金融引き締めとは、日銀が景気の過熱や物価上昇(インフレ)を抑えるために行う金融政策のことです。主に政策金利を引き上げたり、国債を売却することで市場でのお金の供給量を減らし、投資や消費などを抑制します。
これによって、住宅ローンの金利が高くなり、ローンの審査も通りづらくなるでしょう。しかし、高金利なので住宅ローンの支払いが困難になる人が物件売却を考えます。しかし購入希望者がローンで借入できる金額は少なくなっているため、これまでの市場価格では売却することができません。すると価格競争が起こり、不動産価格が急落することが予想されます。
デフレになるとどうなるのか
物価が下がっていくデフレになるということは、そもそも消費者の財布に余っているお金がないということです。消費者に合わせて、後追いで物価は下がっていくと考えておくといいかもしれません。さまざまな要因でデフレになることが予想されますが、ではそのなかで不動産をどのように売却すればいいのでしょうか。

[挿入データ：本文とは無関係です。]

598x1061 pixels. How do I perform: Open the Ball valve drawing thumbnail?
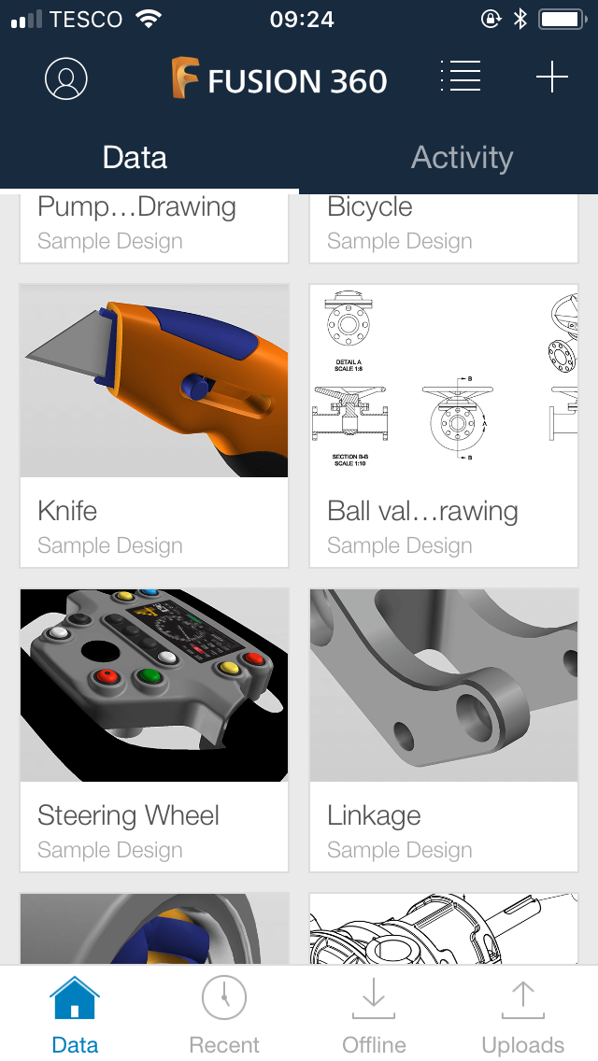pos(444,381)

一般的にデフレになった場合、本当に価値があるものだけが残る傾向があると聞いたことはないでしょうか。つまり財布の紐は固くなっていたとしても、消費をしないことには生きていけません。
衣食住は生きていくうえで不可欠なものなので、住宅も需要があることに変わりはないでしょう。ただお客さんのニーズを本当に理解し、それを提供できる場合に限って売れるということになるのです。もしそれができない場合は、早めの売却をおすすめします。
・収入が減り、消費も減る
・金融引き締めで価格競争
・デフレになる
高く売って余計な出費を抑える
価格高騰のピークを狙ってマンションを売却することも大切ですが、それ以外にも高く売却するコツがあります。また余計な出費を抑えて、多くの利益を上げるために税金や控除制度についても知っておきましょう。
マンションを高く売却するコツ
マンションを高く売却するには、業者を探す段階から行っておくことがあります。ほかにも契約の種類によっては、高値で短期売却も可能になるでしょう。また成約させるコツや、売却できない対策についても理解していってください。
複数業者に査定依頼をする
一般的にマンションを売却する場合、不動産業者に販売を仲介してもらうことになるでしょう。この際、複数の業者に査定を依頼してください。すると物件相場が分かってきます。その相場からかけ離れた査定金額を提示してくる業者とは、付き合わないようにしてください。必ず、相場内で良心的な価格を提示している業者と付き合うようにしましょう。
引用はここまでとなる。